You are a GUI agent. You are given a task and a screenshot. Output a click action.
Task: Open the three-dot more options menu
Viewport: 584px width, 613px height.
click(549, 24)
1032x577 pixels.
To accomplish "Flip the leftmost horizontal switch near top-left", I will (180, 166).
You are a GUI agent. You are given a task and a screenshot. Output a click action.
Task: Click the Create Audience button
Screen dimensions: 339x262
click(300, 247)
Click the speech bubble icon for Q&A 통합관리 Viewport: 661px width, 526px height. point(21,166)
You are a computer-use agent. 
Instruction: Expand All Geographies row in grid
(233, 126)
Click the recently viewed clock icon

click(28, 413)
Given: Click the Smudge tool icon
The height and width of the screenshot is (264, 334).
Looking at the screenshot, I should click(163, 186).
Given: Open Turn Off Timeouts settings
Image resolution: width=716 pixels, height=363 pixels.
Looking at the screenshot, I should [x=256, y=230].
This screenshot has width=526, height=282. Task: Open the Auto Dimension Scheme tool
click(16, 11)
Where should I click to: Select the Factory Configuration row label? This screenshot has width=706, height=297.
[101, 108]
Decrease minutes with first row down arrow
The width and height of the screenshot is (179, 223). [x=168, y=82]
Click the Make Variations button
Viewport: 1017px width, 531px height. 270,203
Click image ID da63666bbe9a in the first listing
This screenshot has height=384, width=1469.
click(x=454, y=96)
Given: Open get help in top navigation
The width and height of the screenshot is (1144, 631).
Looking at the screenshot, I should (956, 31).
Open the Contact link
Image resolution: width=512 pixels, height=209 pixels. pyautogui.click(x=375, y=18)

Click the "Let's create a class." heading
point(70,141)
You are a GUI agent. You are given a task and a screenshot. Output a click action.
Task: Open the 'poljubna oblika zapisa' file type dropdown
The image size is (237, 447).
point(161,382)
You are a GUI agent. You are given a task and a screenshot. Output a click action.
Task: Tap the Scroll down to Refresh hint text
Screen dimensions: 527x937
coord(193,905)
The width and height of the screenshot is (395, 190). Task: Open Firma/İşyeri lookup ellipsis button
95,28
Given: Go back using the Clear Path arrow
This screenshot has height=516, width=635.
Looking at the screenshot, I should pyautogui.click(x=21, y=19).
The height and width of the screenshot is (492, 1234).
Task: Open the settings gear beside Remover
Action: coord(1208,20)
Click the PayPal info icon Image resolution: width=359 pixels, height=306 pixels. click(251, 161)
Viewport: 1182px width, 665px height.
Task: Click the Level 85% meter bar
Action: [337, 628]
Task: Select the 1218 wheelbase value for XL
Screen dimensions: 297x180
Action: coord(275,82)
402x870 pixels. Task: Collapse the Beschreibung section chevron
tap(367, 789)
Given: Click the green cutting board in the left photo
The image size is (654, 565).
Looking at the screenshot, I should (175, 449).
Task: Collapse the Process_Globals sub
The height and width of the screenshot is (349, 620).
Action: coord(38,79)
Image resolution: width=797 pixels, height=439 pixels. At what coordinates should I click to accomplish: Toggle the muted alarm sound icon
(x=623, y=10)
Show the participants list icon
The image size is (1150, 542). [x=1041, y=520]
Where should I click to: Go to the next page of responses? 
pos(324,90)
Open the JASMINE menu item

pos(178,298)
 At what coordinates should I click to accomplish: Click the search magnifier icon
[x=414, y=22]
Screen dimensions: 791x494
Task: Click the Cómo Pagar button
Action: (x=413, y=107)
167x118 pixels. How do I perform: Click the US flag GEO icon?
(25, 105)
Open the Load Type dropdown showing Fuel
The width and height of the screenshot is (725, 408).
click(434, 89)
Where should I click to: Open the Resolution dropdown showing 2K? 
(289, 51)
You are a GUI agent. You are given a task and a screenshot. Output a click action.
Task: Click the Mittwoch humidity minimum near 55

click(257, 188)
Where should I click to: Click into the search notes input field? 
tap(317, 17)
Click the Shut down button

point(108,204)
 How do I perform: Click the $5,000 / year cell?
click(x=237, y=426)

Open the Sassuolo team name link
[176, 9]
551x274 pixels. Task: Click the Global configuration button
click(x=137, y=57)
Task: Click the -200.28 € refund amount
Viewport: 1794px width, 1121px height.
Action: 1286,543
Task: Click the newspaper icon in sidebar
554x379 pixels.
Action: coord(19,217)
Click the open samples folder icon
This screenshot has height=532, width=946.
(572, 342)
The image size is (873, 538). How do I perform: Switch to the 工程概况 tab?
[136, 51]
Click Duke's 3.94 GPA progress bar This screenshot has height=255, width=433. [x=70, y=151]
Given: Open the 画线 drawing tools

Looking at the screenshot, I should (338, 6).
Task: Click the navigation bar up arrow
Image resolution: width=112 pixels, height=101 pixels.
::::::
■ **TO DO**:
An exact restatement of the data is required.

■ **ANSWER SPACE**:
You are a GUI agent. You are given a task and a screenshot. Output a click action.
Task: Open the three-dot more options menu
Viewport: 584px width, 613px height.
click(549, 24)
1032x577 pixels.
To accomplish "Flip the leftmost horizontal switch near top-left", I will (180, 166).
You are a GUI agent. You are given a task and a screenshot. Output a click action.
Task: Click the Create Audience button
Screen dimensions: 339x262
click(300, 247)
Click the speech bubble icon for Q&A 통합관리 Viewport: 661px width, 526px height. point(21,166)
You are a computer-use agent. 
Instruction: Expand All Geographies row in grid
(233, 126)
Click the recently viewed clock icon

click(28, 413)
Given: Click the Smudge tool icon
The height and width of the screenshot is (264, 334).
Looking at the screenshot, I should click(163, 186).
Given: Open Turn Off Timeouts settings
Image resolution: width=716 pixels, height=363 pixels.
Looking at the screenshot, I should [x=256, y=230].
This screenshot has width=526, height=282. Task: Open the Auto Dimension Scheme tool
click(16, 11)
Where should I click to: Select the Factory Configuration row label? This screenshot has width=706, height=297.
[101, 108]
Decrease minutes with first row down arrow
The width and height of the screenshot is (179, 223). [x=168, y=82]
Click the Make Variations button
Viewport: 1017px width, 531px height. 270,203
Click image ID da63666bbe9a in the first listing
This screenshot has height=384, width=1469.
click(x=454, y=96)
Given: Open get help in top navigation
The width and height of the screenshot is (1144, 631).
Looking at the screenshot, I should (956, 31).
Open the Contact link
Image resolution: width=512 pixels, height=209 pixels. pyautogui.click(x=375, y=18)

Click the "Let's create a class." heading
point(70,141)
You are a GUI agent. You are given a task and a screenshot. Output a click action.
Task: Open the 'poljubna oblika zapisa' file type dropdown
The image size is (237, 447).
point(161,382)
You are a GUI agent. You are given a task and a screenshot. Output a click action.
Task: Tap the Scroll down to Refresh hint text
Screen dimensions: 527x937
coord(193,905)
The width and height of the screenshot is (395, 190). Task: Open Firma/İşyeri lookup ellipsis button
95,28
Given: Go back using the Clear Path arrow
This screenshot has height=516, width=635.
Looking at the screenshot, I should pyautogui.click(x=21, y=19).
The height and width of the screenshot is (492, 1234).
Task: Open the settings gear beside Remover
Action: coord(1208,20)
Click the PayPal info icon Image resolution: width=359 pixels, height=306 pixels. click(251, 161)
Viewport: 1182px width, 665px height.
Task: Click the Level 85% meter bar
Action: [337, 628]
Task: Select the 1218 wheelbase value for XL
Screen dimensions: 297x180
Action: coord(275,82)
402x870 pixels. Task: Collapse the Beschreibung section chevron
tap(367, 789)
Given: Click the green cutting board in the left photo
The image size is (654, 565).
Looking at the screenshot, I should (175, 449).
Task: Collapse the Process_Globals sub
The height and width of the screenshot is (349, 620).
Action: coord(38,79)
Image resolution: width=797 pixels, height=439 pixels. At what coordinates should I click to accomplish: Toggle the muted alarm sound icon
(x=623, y=10)
Show the participants list icon
The image size is (1150, 542). [x=1041, y=520]
Where should I click to: Go to the next page of responses? 
pos(324,90)
Open the JASMINE menu item

pos(178,298)
 At what coordinates should I click to accomplish: Click the search magnifier icon
[x=414, y=22]
Screen dimensions: 791x494
Task: Click the Cómo Pagar button
Action: (x=413, y=107)
167x118 pixels. How do I perform: Click the US flag GEO icon?
(25, 105)
Open the Load Type dropdown showing Fuel
The width and height of the screenshot is (725, 408).
click(434, 89)
Where should I click to: Open the Resolution dropdown showing 2K? 
(289, 51)
You are a GUI agent. You are given a task and a screenshot. Output a click action.
Task: Click the Mittwoch humidity minimum near 55

click(257, 188)
Where should I click to: Click into the search notes input field? 
tap(317, 17)
Click the Shut down button

point(108,204)
 How do I perform: Click the $5,000 / year cell?
click(x=237, y=426)

Open the Sassuolo team name link
[176, 9]
551x274 pixels. Task: Click the Global configuration button
click(x=137, y=57)
Task: Click the -200.28 € refund amount
Viewport: 1794px width, 1121px height.
Action: 1286,543
Task: Click the newspaper icon in sidebar
554x379 pixels.
Action: coord(19,217)
Click the open samples folder icon
This screenshot has height=532, width=946.
(572, 342)
The image size is (873, 538). How do I perform: Switch to the 工程概况 tab?
[136, 51]
Click Duke's 3.94 GPA progress bar This screenshot has height=255, width=433. [x=70, y=151]
Given: Open the 画线 drawing tools

Looking at the screenshot, I should (338, 6).
Task: Click the navigation bar up arrow
Image resolution: width=112 pixels, height=101 pixels.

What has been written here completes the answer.